_ACTION ITEM:_ Please reproduce the entries below exactly from the line holding "The width and" through the last line, both included, and omit any pictures.

Saved entries:
****************
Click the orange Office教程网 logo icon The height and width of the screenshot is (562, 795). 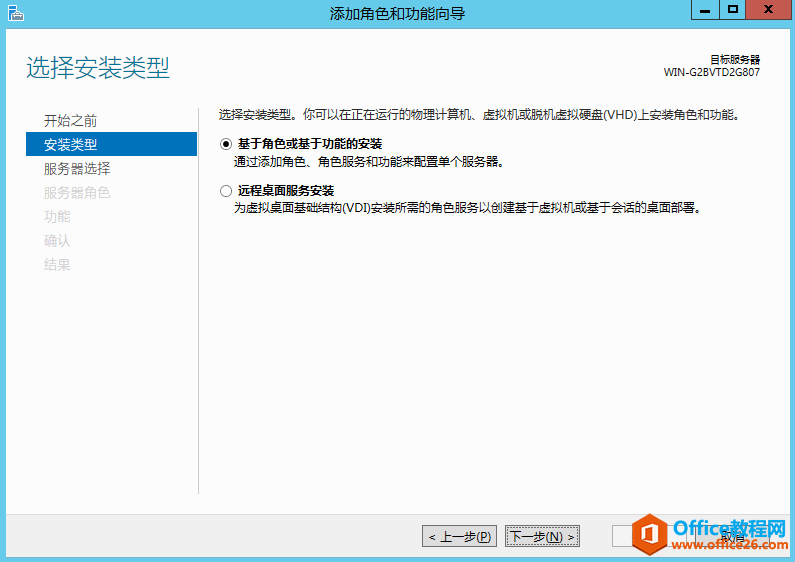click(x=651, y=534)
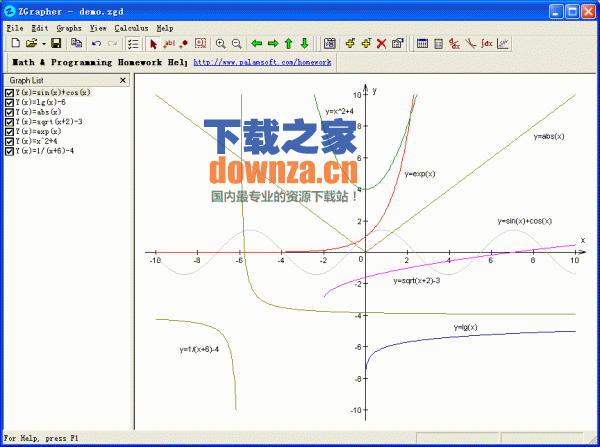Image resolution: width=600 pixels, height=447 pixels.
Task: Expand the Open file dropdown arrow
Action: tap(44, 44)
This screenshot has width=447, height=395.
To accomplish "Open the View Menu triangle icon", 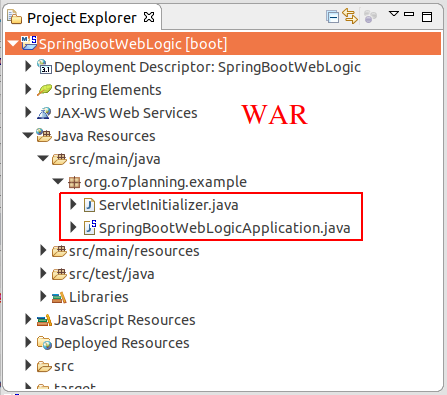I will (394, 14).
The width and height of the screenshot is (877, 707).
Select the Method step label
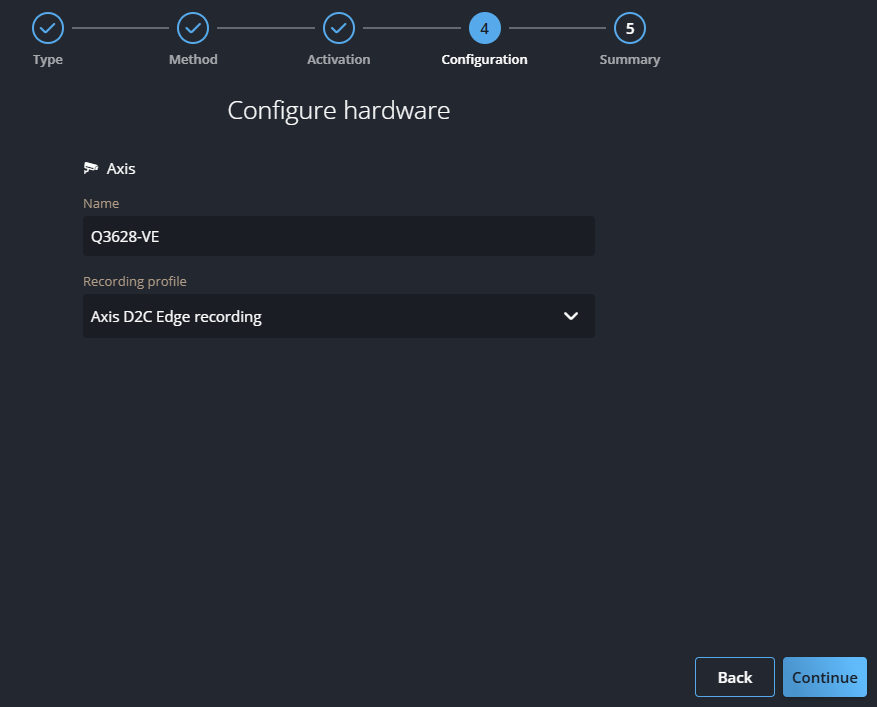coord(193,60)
****************
_WRITTEN RESPONSE:_
The width and height of the screenshot is (877, 707).
Select the Method step label
coord(193,60)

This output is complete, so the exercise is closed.